### DATA EXTRACT
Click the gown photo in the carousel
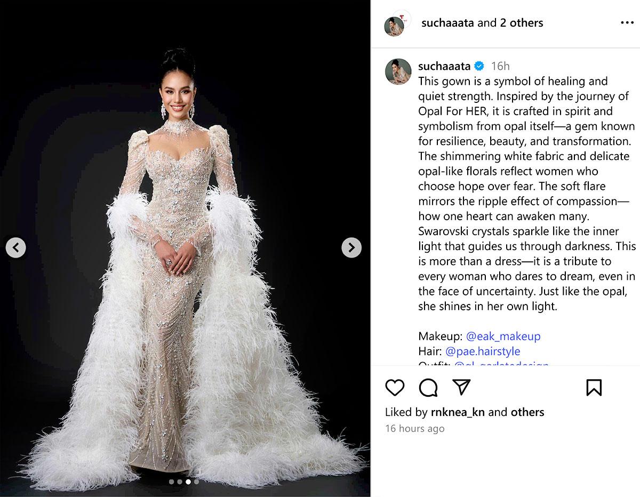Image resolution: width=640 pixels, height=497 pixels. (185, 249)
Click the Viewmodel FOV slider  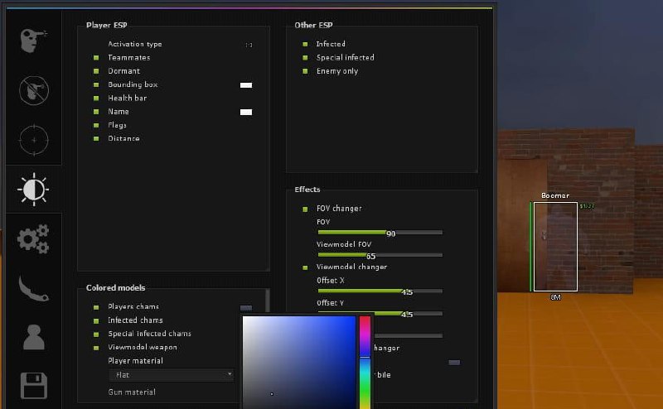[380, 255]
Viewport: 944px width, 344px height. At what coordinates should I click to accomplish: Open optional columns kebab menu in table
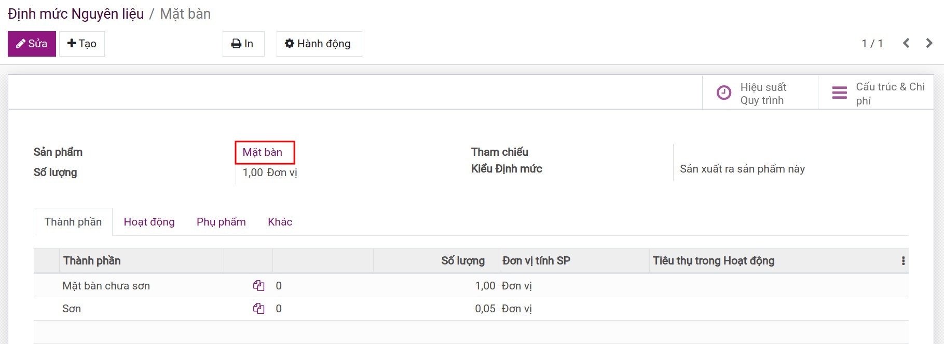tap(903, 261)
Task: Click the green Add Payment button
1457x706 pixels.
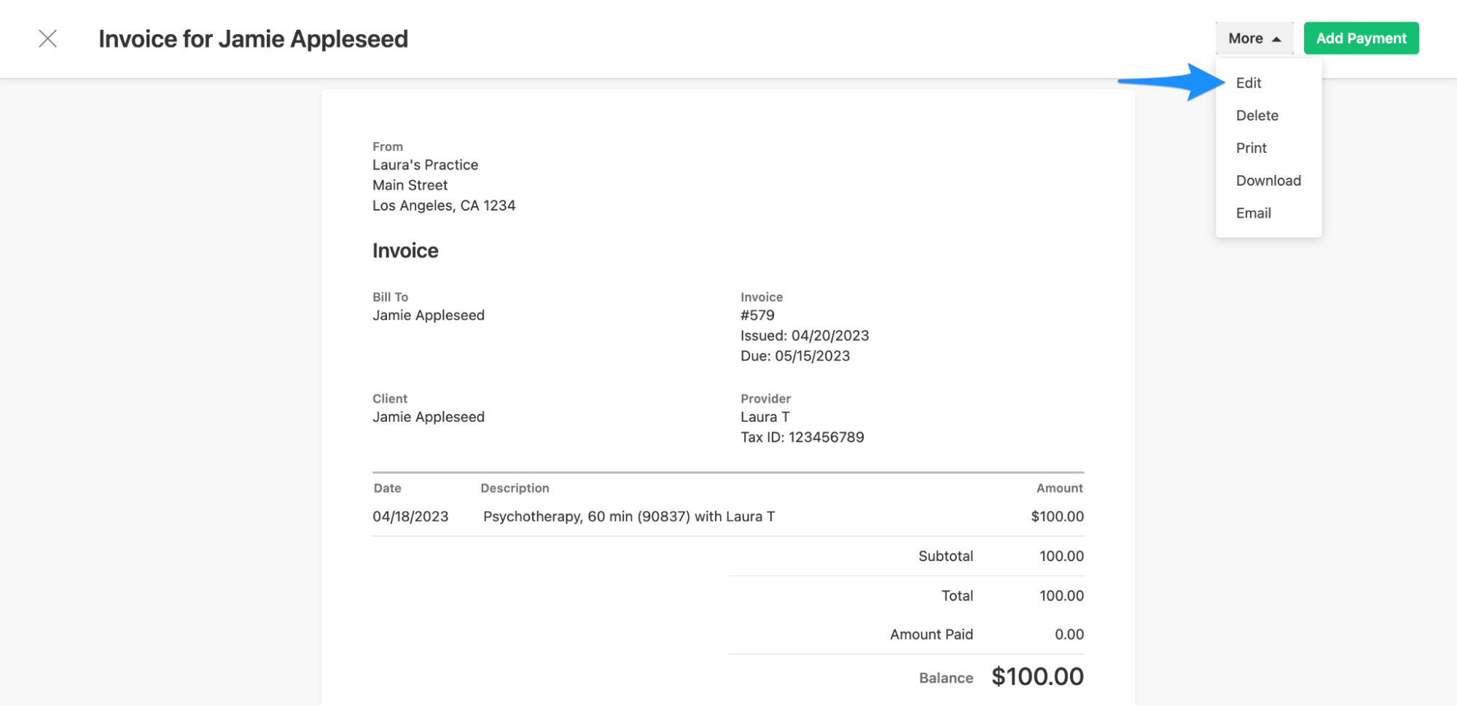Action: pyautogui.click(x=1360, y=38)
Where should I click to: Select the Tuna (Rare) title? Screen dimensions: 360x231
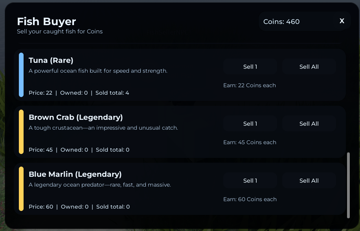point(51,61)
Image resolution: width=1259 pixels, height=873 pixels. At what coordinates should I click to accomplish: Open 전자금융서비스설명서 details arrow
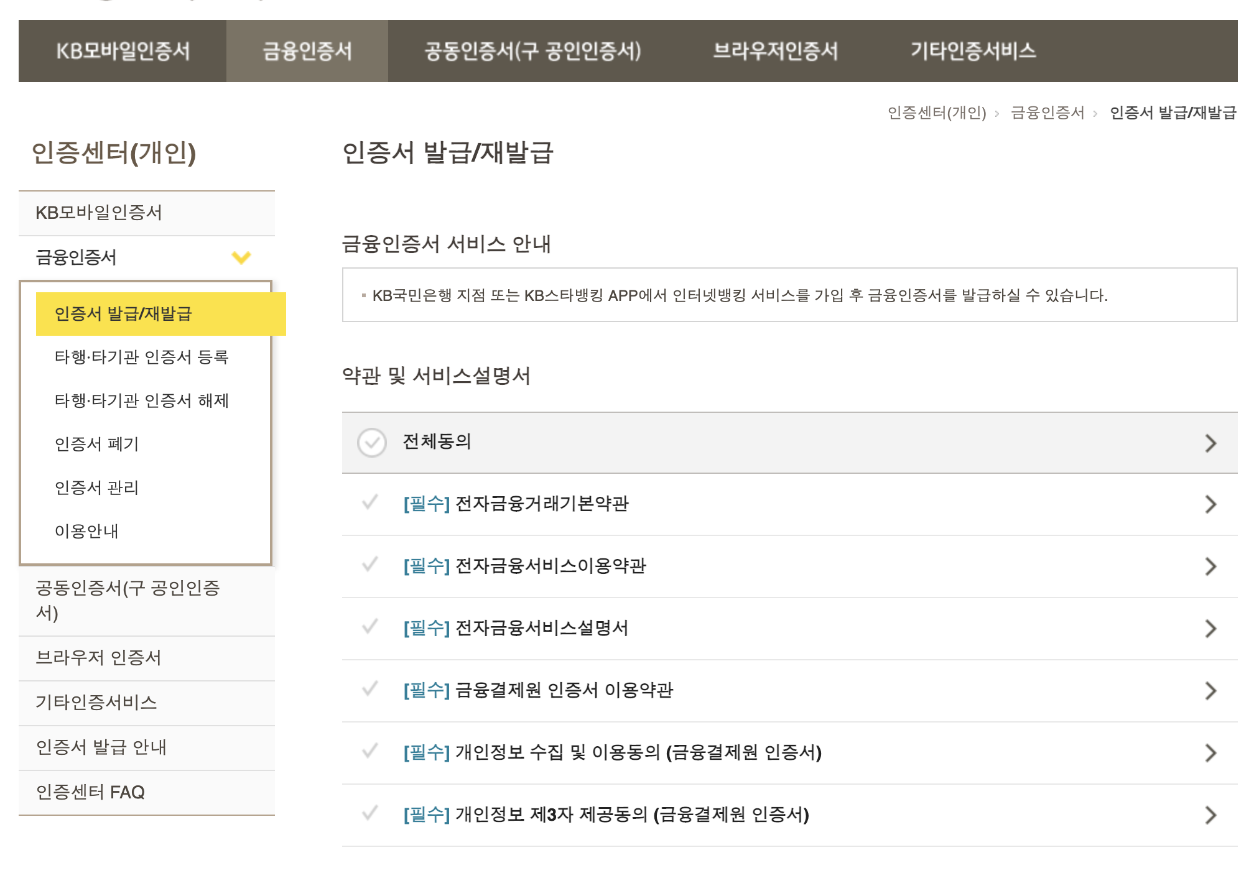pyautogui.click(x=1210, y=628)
######
_STATED GOAL_
Pull out every line of the items above that contains the word "what", and copy each one in full. Uppercase and lowercase letters count as different.

_SOLUTION TO THIS EXERCISE_
Viewport: 944px width, 344px height. At what coordinates should I click to accomplish: Open optional columns kebab menu in table
Image resolution: width=1259 pixels, height=873 pixels. At what coordinates should I click to accomplish: Open 전자금융서비스설명서 details arrow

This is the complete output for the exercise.